Monday, April 11, 2011

Pasta with Shrimp and Arugula



Pasta is one of my favorite things to cook, both for its possibilities and for all the meals I can get out of it. It's easy to get one dinner and three lunches out of a pound of pasta, which makes it one of the most cost-effective foods ever. And if you can find a pasta recipe that only takes a half an hour to make, well that's a bonus.

I got this easy recipe for pasta with shrimp and arugula from my friend Sabrina, an Italian girl who knows her pasta. Sabrina adapted it from another Italian girl who knows her pasta. When you get a recipe from an Italian who likes to cook, you know you can trust it. This dish is so good, I had to step away from my plate and fork. I could have easily finished the entire pot.

If you sub whole wheat noodles for white-flour pasta, this meal is crazy-healthy.

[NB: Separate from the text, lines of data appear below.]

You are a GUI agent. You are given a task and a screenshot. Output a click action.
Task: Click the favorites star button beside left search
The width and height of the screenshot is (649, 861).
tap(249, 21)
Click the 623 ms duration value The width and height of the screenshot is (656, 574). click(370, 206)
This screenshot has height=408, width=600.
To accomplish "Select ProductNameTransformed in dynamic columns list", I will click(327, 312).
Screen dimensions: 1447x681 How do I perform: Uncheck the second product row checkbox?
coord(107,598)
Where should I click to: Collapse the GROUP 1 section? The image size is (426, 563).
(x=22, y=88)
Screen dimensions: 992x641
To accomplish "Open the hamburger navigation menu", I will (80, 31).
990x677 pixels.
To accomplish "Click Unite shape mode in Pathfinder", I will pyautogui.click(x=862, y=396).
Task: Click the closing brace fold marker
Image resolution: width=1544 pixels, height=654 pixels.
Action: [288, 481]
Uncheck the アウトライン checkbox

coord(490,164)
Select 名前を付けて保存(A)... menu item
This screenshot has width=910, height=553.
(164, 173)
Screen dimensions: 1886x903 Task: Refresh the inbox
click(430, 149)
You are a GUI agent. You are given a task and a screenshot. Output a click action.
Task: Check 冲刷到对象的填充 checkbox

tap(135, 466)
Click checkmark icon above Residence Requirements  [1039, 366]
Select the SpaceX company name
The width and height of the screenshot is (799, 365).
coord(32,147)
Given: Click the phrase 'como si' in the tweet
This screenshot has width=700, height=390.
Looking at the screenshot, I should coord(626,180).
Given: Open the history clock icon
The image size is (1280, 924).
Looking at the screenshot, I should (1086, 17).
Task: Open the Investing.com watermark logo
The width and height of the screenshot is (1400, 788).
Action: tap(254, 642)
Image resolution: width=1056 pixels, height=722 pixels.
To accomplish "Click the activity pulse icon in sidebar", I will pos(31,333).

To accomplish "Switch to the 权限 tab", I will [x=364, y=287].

Whole Wheat Pasta with Shrimp and Arugula

Ingredients
1/4 C olive oil
1 finely chopped shallot
1 Tbs minced garlic
1/2 tsp crushed red pepper flakes, plus more serving
1 C dry white wine
1 lb large shrimp, peeled and de-veined. Do yourself a favor and buy a bag of frozen, peeled and de-veined shrimp.
12 oz whole wheat pasta (I like wide noodles, but spaghetti, linguine, or whatever you prefer works just fine)
3 C (packed) fresh arugula

Heat the oil in a heavy large skillet over medium heat. Add the shallots and garlic and saute until translucent, about 2 minutes. Add the red pepper flakes and white wine and bring to a simmer. Simmer until the wine reduces by half, about 5 minutes. Add the shrimp and cook just until they are pink, about 2 minutes (5, if frozen).

Meanwhile, cook the pasta in a large pot of boiling salted water until just tender but still firm to the bite, stirring occasionally. Note: whole wheat pasta is reaches a nice al dente after 6 minutes. If you're using white pasta, cook for 8 to 10 minutes.

Drain the pasta, and return to pot. Add the shrimp in its sauce, plus the arugula, to the pot. Toss to combine. Season the pasta with salt and pepper, red pepper flakes and a squeeze of lemon juice (optional).